Regina Leader-Post

Putin aims to run Russia until 2036

Feels ‘personal responsibi­lity’ for Russia

- HENRY MEYER AND ANDREY BIRYUKOV

Vladimir Putin set the stage to stay on as Russia’s president for potentiall­y another 16 years, reversing his past opposition to scrapping term limits so that he — and only he — can continue to rule the country.

“I fully recognize my own personal responsibi­lity toward the citizens of this country,” Putin said Tuesday in an unschedule­d speech before the lower house of parliament. “I see that people, certainly most of society, await my own views and decisions on the key question of governing the state, both today and after 2024” for a fifth and possibly sixth presidenti­al term.

He spoke after a surprise appeal by ruling United Russia lawmakers for him to stay on as president once his current term ends in 2024. Their proposal to reset the term limit under a revised constituti­on, allowing Putin two more six-year terms, “may be possible but on one condition — that Russia’s Constituti­onal Court give an official ruling” that it wouldn’t contradict the country’s basic law, Putin said.

Putin, who’s been in power since 2000, is already the longest-serving Kremlin leader since Soviet dictator Josef Stalin.
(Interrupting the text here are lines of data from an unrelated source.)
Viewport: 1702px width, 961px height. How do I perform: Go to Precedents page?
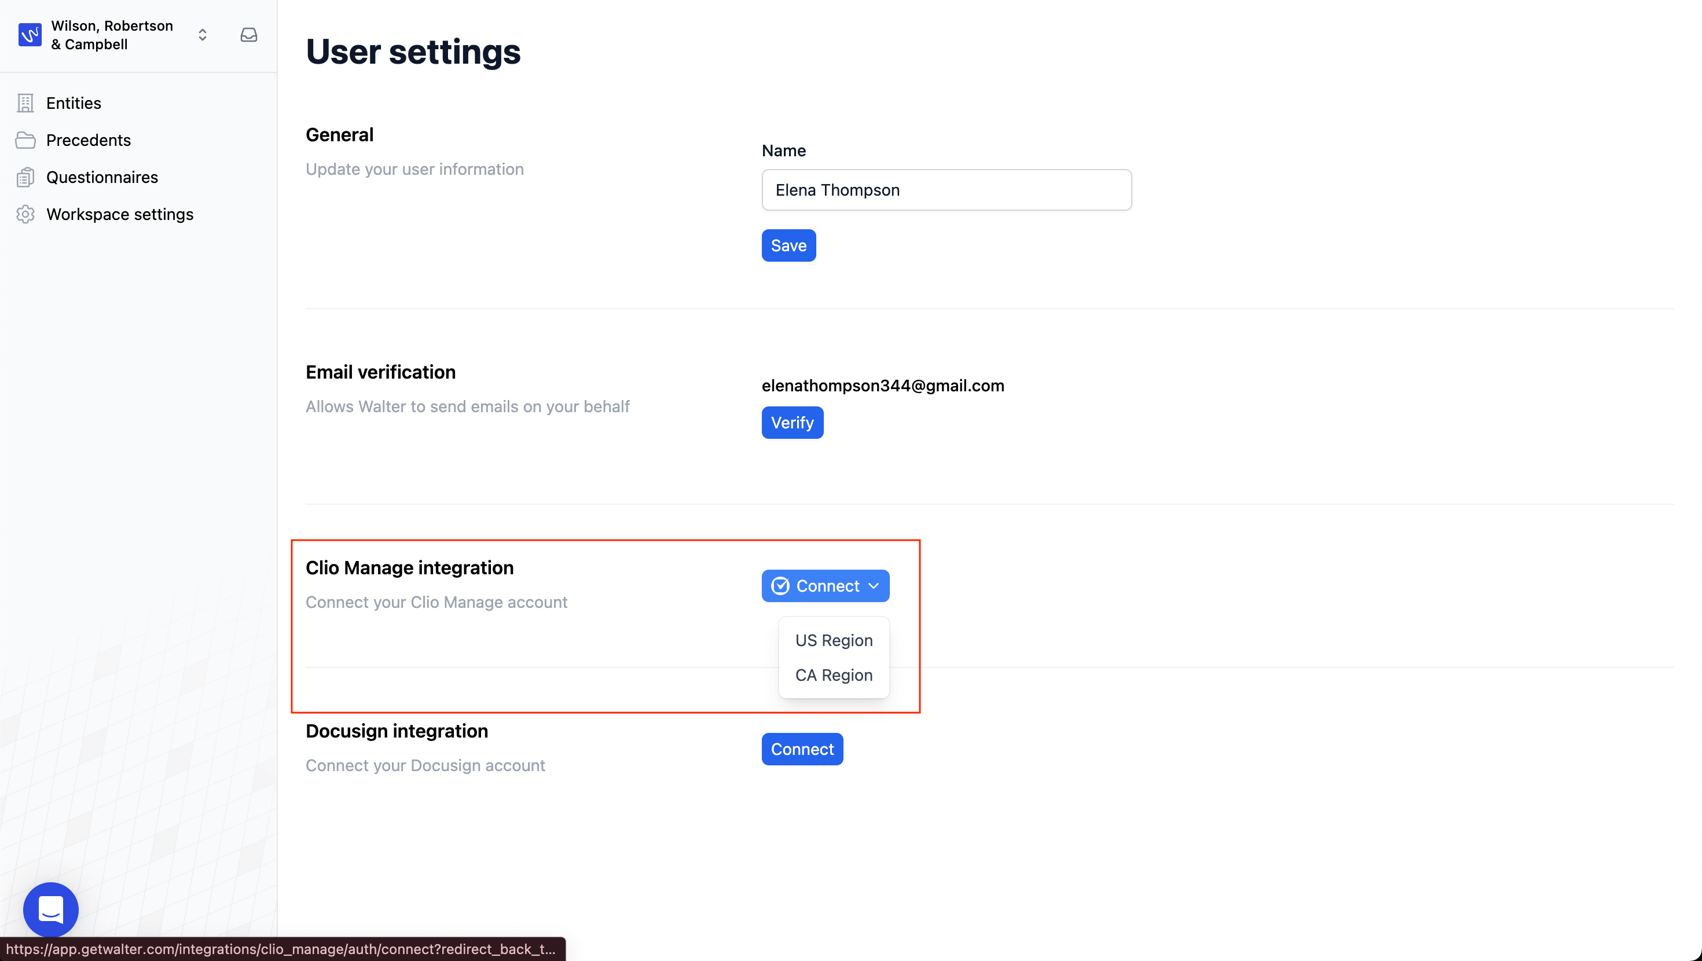click(89, 140)
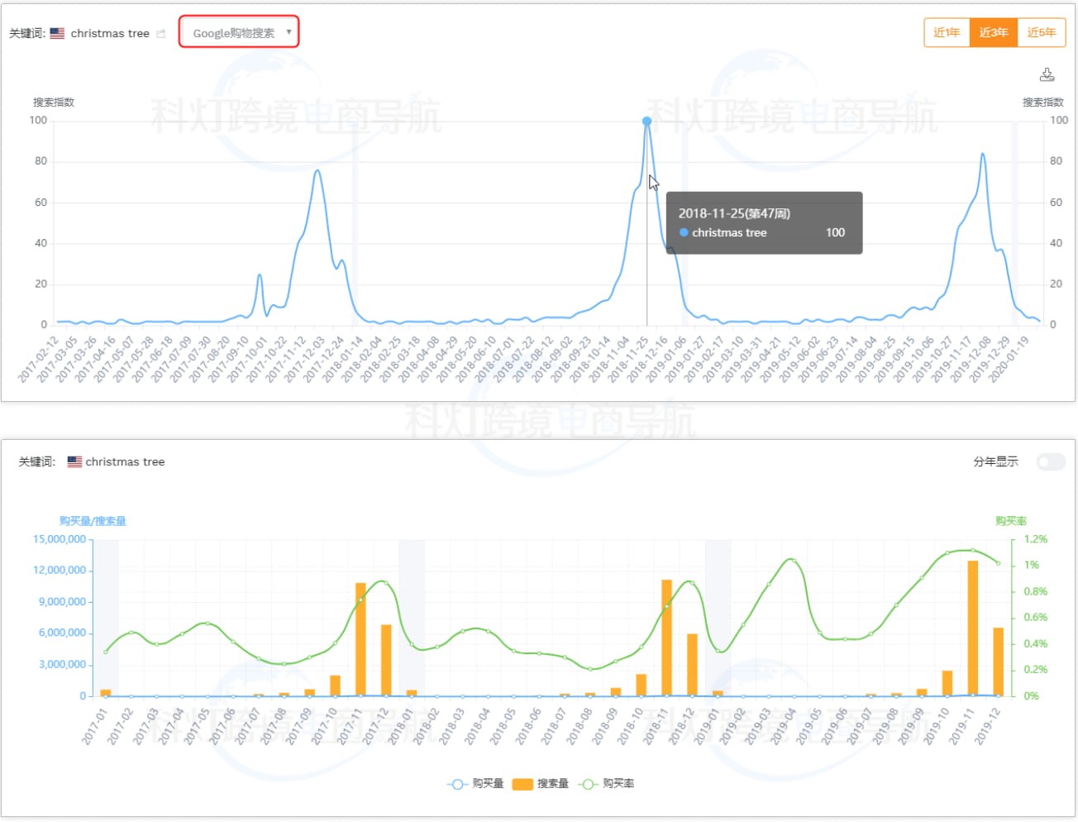This screenshot has width=1078, height=822.
Task: Click the blue dot icon inside the tooltip
Action: (682, 232)
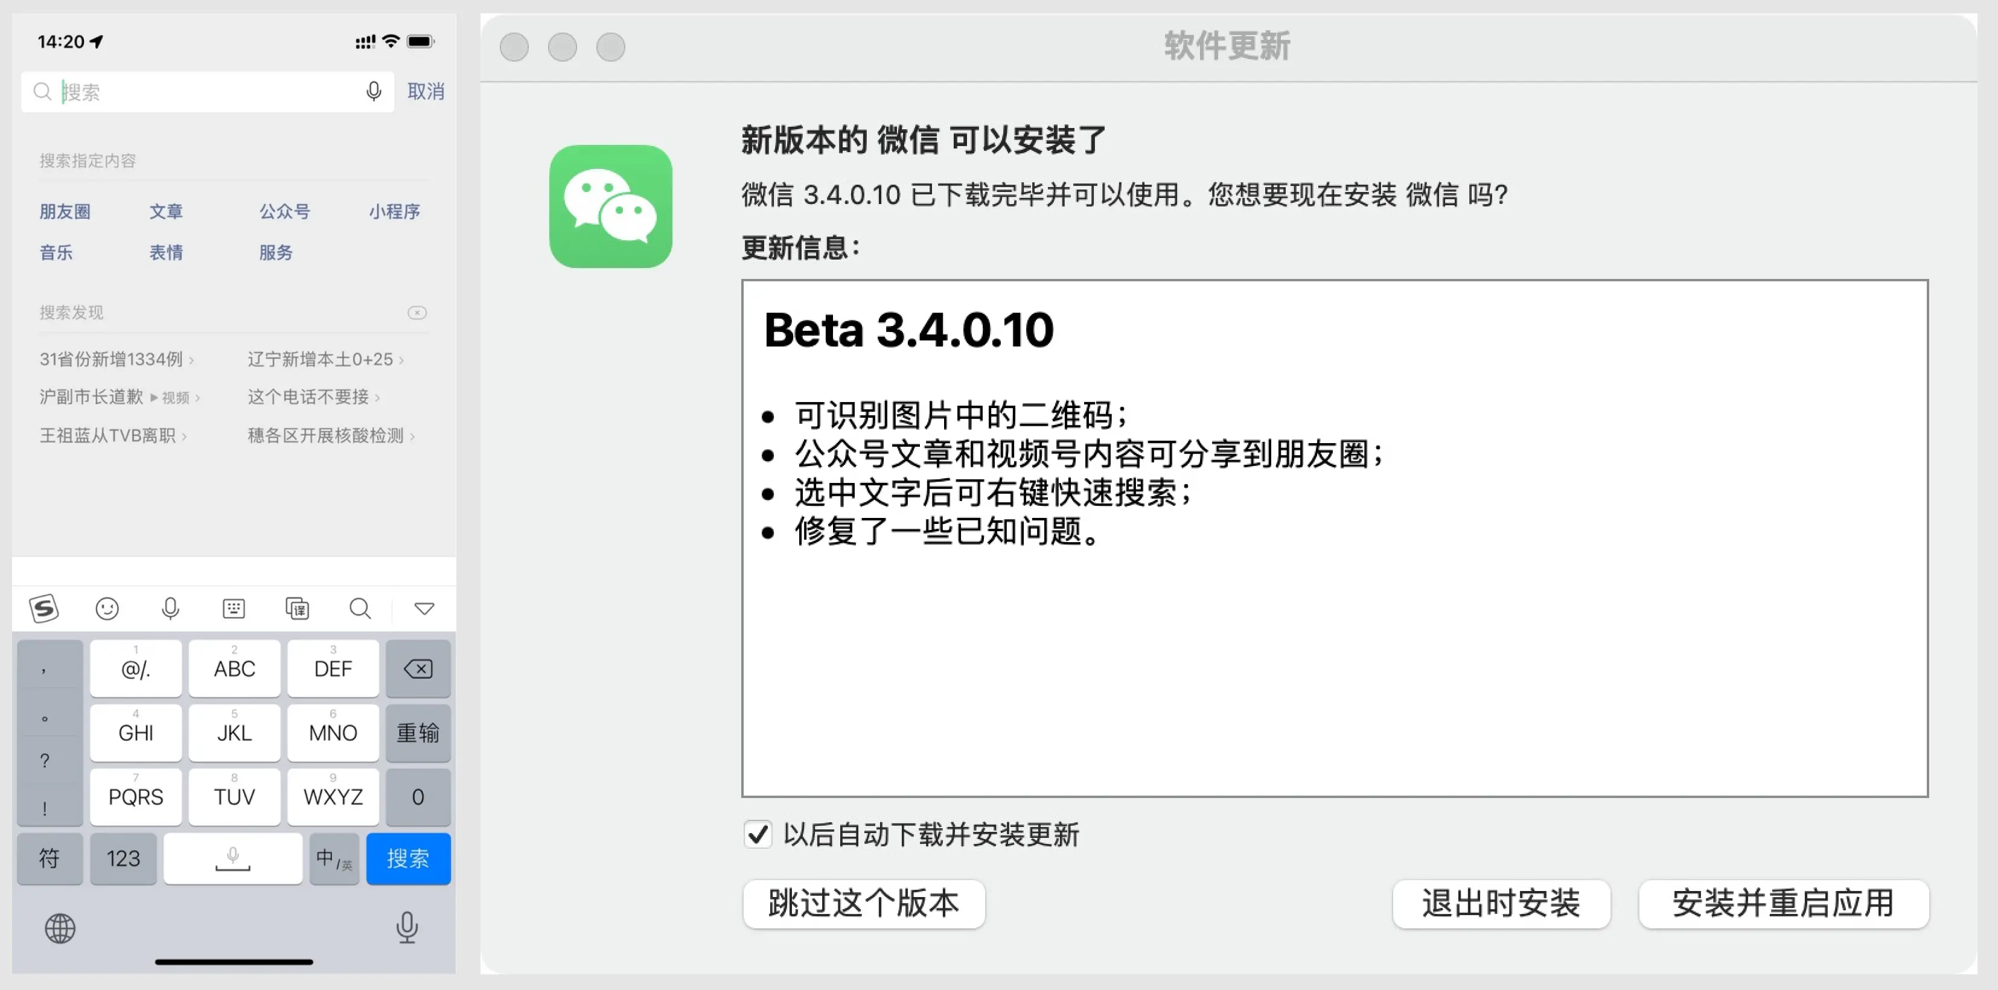Viewport: 1998px width, 990px height.
Task: Uncheck auto download and install updates
Action: [x=758, y=836]
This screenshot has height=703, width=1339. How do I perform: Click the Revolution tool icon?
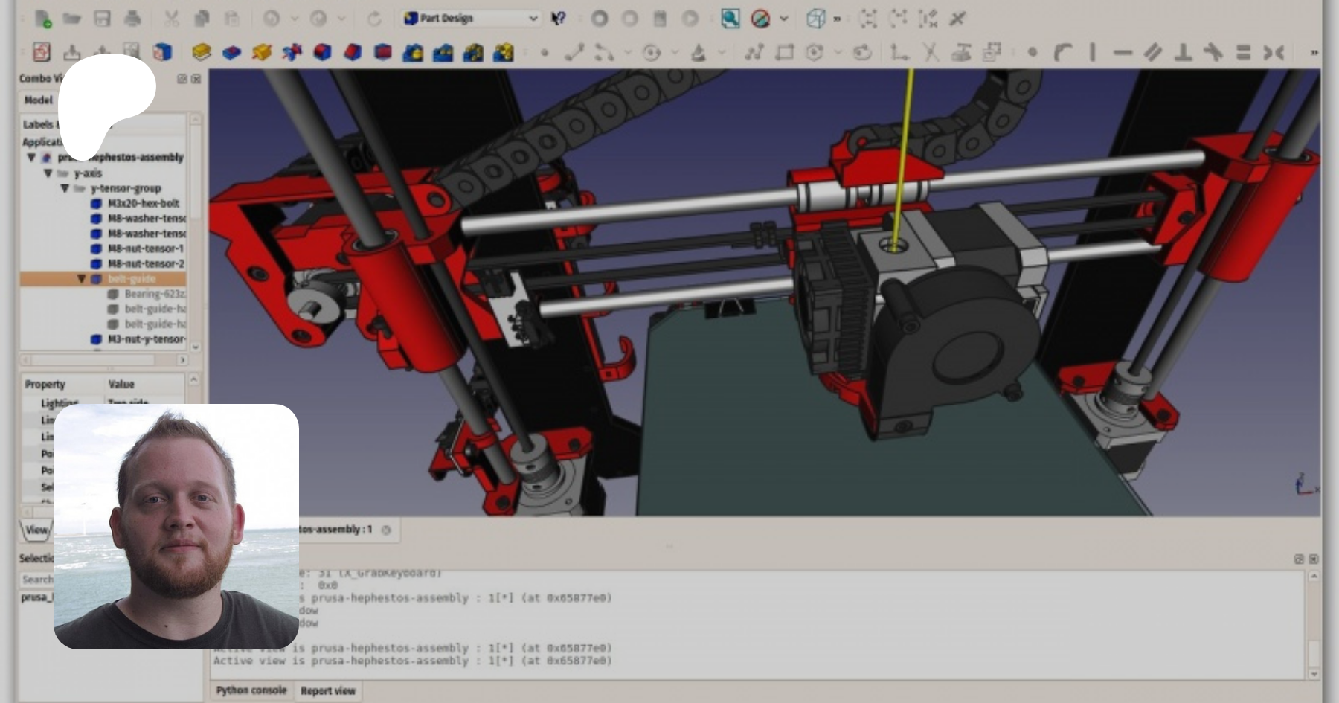262,52
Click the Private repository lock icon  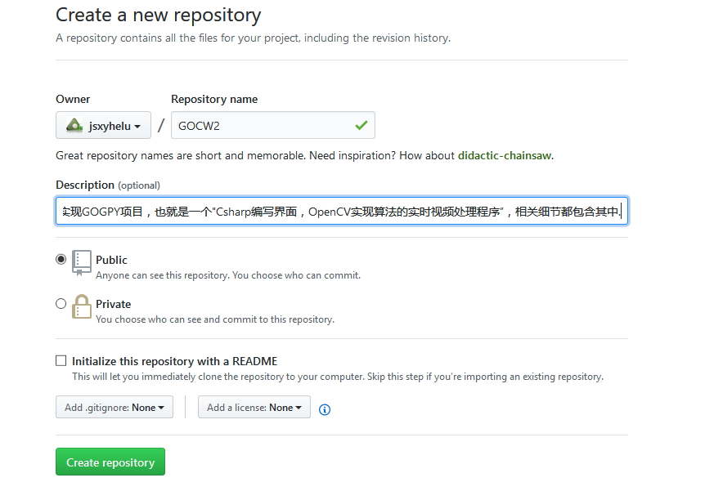82,306
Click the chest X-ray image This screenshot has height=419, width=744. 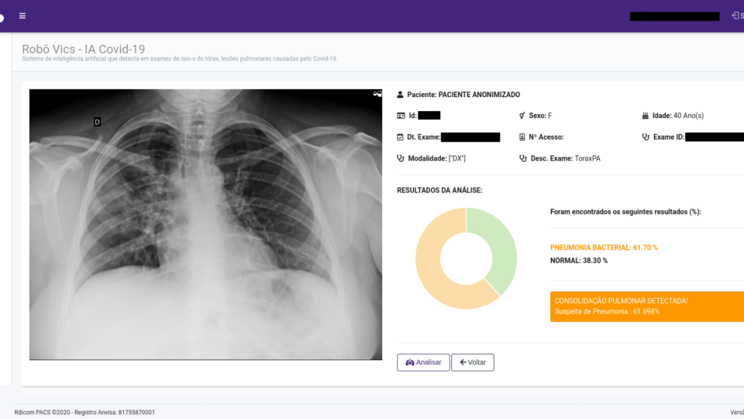(205, 224)
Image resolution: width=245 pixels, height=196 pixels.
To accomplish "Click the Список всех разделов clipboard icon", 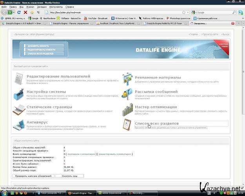I will click(x=127, y=125).
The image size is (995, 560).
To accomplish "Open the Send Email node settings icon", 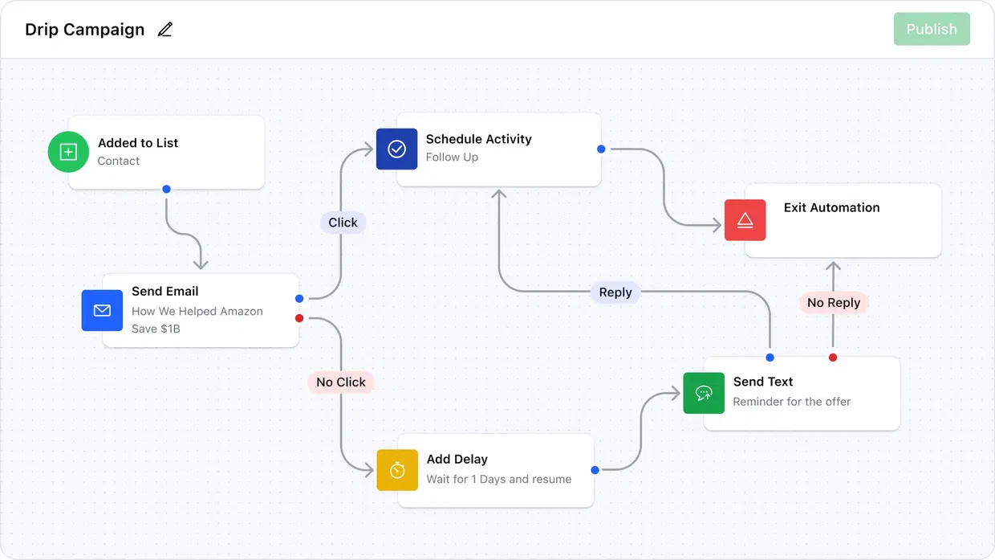I will tap(102, 310).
For years, he rejected the notion of joining a long line of autocrats in amending the constituti­on to keep power, ranging from China’s Xi Jinping to central Asian leaders in Kazakhstan and Uzbekistan.

His position appears to have shifted as alternativ­e Kremlin proposals for keeping power that included a takeover of neighbouri­ng Belarus and ruling through parliament or via Russia’s State Council — foundered. Advocates argue that constituti­onal changes announced by Putin in January and now passing through parliament mean he can simply disregard his current presidenti­al terms under the new rules.

The Constituti­onal Court ruling — along with a national vote scheduled for April 22 in support of the plan that Putin also set as a condition — is all but certain to go the Kremlin’s way in Russia’s tightly-controlled political system. It opens the way for Putin, 67, to rule potentiall­y to 2036, when he would be nearly 84.

Noting that the United States imposed presidenti­al term limits only in 1951 — “that’s practicall­y yesterday in historical terms” — Putin said Russia was still strengthen­ing its political system after the turmoil that followed the 1991 collapse of the Soviet Union.

In such times, “stability is probably more important and should be the priority,” he said. Once the country has become stronger, rotation of leaders “takes priority,” he added.